Recently, a rat chewed through a couple of wires behind my television set. I lost my sound to the receiver. I was able to catch that rat and get my revenge, but it reminded me of how much I hate the wires. We get closer every day to the end of wires, dishes, cables, television tethers that keep us pulling out the set and figuring out the inputs and outputs. It is not fun.

Today, I felt like the end was really in site with the new Hulu Plus. Hulu Plus is the subscription service of formerly free Hulu. With the new wireless television sets, Hulu Plus, Roku, Netflix and a host of others will allow us to watch TV without much more than a plug. We can rent movies, watch television shows, buy movies, listen to books and cruise the net all at the same time. Not only that, I can also watch Hulu on my computer, iPhone or iPad.
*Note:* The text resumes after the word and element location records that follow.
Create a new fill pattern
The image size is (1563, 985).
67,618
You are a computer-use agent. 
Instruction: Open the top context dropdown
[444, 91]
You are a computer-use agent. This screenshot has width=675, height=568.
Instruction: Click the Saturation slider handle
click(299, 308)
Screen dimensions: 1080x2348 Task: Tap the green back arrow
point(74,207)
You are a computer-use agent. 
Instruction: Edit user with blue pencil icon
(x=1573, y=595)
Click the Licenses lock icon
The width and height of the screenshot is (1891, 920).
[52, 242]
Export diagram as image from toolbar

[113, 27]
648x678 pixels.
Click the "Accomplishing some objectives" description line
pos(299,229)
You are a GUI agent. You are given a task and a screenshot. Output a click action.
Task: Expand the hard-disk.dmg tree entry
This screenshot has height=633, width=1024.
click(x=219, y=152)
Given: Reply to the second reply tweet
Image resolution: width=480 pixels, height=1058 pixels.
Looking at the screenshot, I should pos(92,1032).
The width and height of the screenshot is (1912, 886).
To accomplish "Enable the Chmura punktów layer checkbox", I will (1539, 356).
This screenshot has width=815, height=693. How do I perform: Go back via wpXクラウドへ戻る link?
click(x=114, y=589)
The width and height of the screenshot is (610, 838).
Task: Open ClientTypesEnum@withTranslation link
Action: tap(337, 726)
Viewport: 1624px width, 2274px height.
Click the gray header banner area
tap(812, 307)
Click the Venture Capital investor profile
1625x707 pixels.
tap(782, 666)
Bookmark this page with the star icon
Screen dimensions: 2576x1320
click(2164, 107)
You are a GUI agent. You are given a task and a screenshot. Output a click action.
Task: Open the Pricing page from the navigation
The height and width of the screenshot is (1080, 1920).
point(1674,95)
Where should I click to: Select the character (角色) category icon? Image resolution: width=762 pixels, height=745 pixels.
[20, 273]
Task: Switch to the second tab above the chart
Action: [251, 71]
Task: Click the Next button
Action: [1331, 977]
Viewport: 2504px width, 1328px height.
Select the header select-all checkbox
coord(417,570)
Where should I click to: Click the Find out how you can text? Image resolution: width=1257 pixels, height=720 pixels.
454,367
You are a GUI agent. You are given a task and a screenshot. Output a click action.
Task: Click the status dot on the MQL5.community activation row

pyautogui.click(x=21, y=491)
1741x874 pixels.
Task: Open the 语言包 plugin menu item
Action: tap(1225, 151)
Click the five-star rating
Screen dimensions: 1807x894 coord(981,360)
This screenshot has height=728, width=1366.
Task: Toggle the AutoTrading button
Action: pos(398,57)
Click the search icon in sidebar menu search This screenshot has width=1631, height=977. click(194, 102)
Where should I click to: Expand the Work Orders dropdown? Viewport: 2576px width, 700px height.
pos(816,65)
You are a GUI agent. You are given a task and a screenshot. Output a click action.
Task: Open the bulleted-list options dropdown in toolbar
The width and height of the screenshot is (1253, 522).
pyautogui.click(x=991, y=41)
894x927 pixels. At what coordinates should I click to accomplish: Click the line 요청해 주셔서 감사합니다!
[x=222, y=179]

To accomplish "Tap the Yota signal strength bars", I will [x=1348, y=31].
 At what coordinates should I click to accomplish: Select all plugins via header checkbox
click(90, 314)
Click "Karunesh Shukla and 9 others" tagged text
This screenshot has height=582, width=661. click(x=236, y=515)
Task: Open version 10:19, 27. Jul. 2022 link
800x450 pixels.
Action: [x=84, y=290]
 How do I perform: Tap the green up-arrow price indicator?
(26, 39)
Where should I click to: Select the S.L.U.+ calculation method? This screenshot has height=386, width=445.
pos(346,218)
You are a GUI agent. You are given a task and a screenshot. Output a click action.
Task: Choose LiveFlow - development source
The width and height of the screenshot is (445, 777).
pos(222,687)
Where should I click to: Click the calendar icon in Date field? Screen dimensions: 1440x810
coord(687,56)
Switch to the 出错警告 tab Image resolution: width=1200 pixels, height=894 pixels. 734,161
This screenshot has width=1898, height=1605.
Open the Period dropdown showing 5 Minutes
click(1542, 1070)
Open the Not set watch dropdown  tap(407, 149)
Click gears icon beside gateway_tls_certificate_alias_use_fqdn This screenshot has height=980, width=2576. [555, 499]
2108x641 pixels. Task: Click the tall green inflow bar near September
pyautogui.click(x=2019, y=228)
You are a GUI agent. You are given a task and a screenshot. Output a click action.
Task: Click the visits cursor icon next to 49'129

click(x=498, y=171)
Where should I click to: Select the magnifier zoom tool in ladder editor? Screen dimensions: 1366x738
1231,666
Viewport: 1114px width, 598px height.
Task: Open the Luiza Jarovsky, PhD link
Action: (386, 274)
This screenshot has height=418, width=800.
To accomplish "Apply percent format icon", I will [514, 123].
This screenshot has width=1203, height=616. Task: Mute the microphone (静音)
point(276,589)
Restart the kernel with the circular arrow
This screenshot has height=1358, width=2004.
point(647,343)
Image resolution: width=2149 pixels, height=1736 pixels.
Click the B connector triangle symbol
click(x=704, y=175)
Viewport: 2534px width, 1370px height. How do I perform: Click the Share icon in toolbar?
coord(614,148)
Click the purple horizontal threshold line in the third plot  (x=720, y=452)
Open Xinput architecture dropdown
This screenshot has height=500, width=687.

Right now, I’m paying for cable, which is more than $150 a month. Hulu Plus and Roku together would run $20 a month unless you want to rent Amazon movies, which are $4 to $5 each. Eventually, everyone will figure out that it’s better to turn on a TV and have everything you need as long as you have a wireless connection. It’s cheaper, cooler, easier and just plain smarter. And someday, the channels you now get with DIRECTV or Cable will come without a DIRECTV guy or cable guy. It will all be in the TV and available through your wireless connection. Add wireless stereo receivers and speakers all in one big bundle and you never have to worry about wires again.

Maybe some of us will still keep paying for cable and satellite. We’ll just add Hulu Plus, Roku, Sony’s system and anything else that will give us enough options to make our couch time roll by in pixilated bliss. And we’ll watch a giant split-screen with a Netflix movie on one side, football on the other and a Hulu’d Office episode in the middle. If we’re lucky, we’ll see about five minutes of each since we’ll be trying to watch YouTube videos from the computers on our laps and make FaceTime calls from our iPhones at the same time.

If a hundred channels weren’t enough, why would 2,000 channels do it? It’s like the Gillette 5 Blade Razor. Three blades were good. Four blades were great. But if I only had one more blade, then I could be sure I was getting the best shave. Well, until they have six blades, that is. And seven, if I had seven blades.

If that’s the way it’s going to be, it’s just more for the rats to chew on. I long for the day when they have nothing but the plug and that small piece of cheese I leave on the sticky trap to gnaw at.